本实验为吴恩达课后编程作业第二课第三周内容,通过引导我们将完成一个深度学习框架,使我们可以更轻松地构建神经网络。编程框架不仅可以缩短编码时间,而且有时还可以执行加速代码的优化。

数据集下载地址:[https://github.com/stormstone/deeplearning.ai/tree/c38b8ea7cc7fef5caf88be6e06f4e3452690fde7]

工具:Jupyter Notebook (tensorflow) + Python 3.6.3

问题陈述:一天下午,我和一些朋友决定教我们的电脑破译手语。 我们花了几个小时在白墙前拍照,想出了以下数据集。 现在,您的工作是构建一种算法,以促进从语言障碍者到不懂手语的人的通信。

训练集:1080个图像(64乘64像素)的符号表示从0到5的数字(每个数字180个图像)。

测试集:120张图片(64乘64像素)的符号,表示从0到5的数字(每个数字20张图片)。

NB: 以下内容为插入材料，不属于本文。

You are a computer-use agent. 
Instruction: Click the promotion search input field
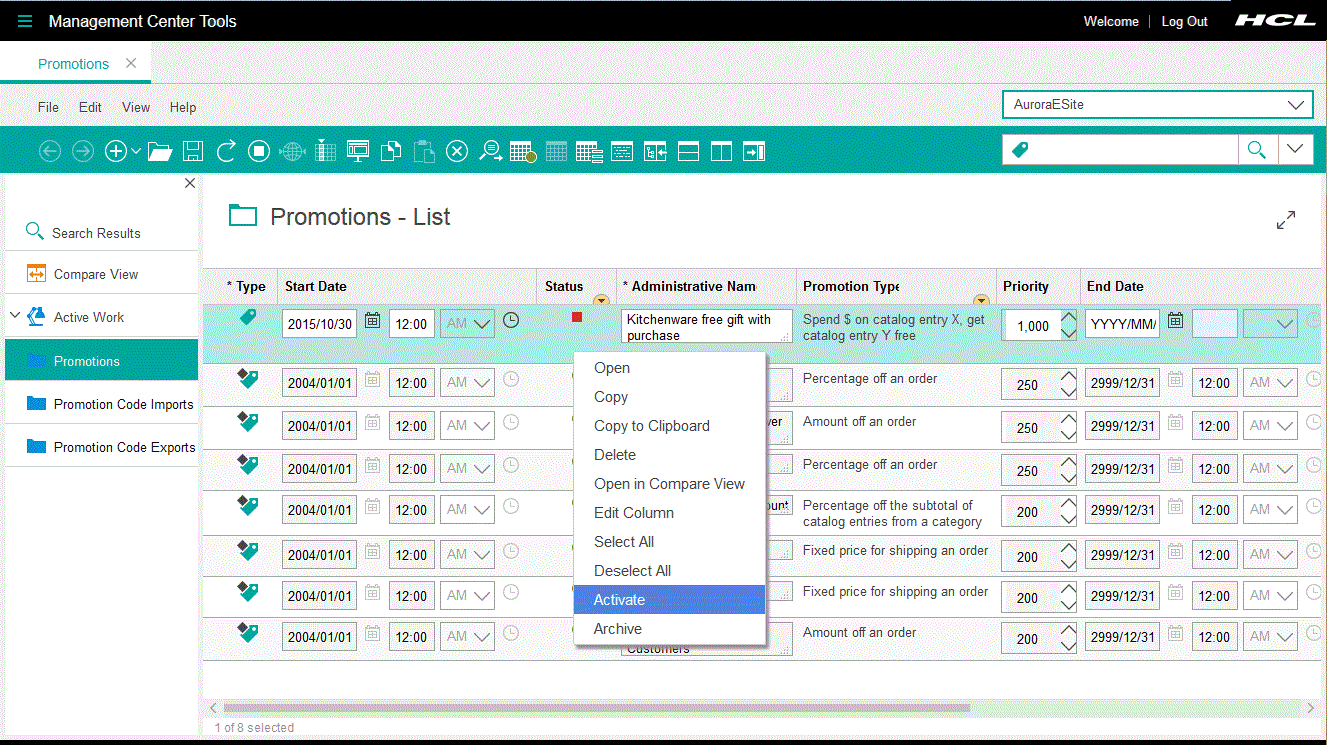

以下是每个数字的示例,以及如何解释我们如何表示标签。 在我们将图像重新降低到64 x 64像素之前,这些是原始图片。

在这里插入图片描述

1、Exploring the Tensorflow Library

1.1 首先导入库:
import math
import numpy as np
import h5py
import matplotlib.pyplot as plt
import tensorflow as tf
from tensorflow.python.framework import ops
from tf_utils import load_dataset, random_mini_batches, convert_to_one_hot, predict

%matplotlib inline
np.random.seed(1)
1.2 加载数据集:
X_train_orig, Y_train_orig, X_test_orig, Y_test_orig, classes = load_dataset()
print(X_train_orig.shape)
print(Y_train_orig.shape)
print(X_test_orig.shape)
print(Y_test_orig.shape)

运行结果展示:

在这里插入图片描述
1.3 图片示例
index = 2
plt.imshow(X_train_orig[index])
print ("y = " + str(np.squeeze(Y_train_orig[:, index])))

运行结果展示:

在这里插入图片描述
1.4 输出数据集信息
# Flatten the training and test images
X_train_flatten = X_train_orig.reshape(X_train_orig.shape[0], -1).T
X_test_flatten = X_test_orig.reshape(X_test_orig.shape[0], -1).T
# Normalize image vectors
X_train = X_train_flatten/255.
X_test = X_test_flatten/255.
# Convert training and test labels to one hot matrices
Y_train = convert_to_one_hot(Y_train_orig, 6)
Y_test = convert_to_one_hot(Y_test_orig, 6)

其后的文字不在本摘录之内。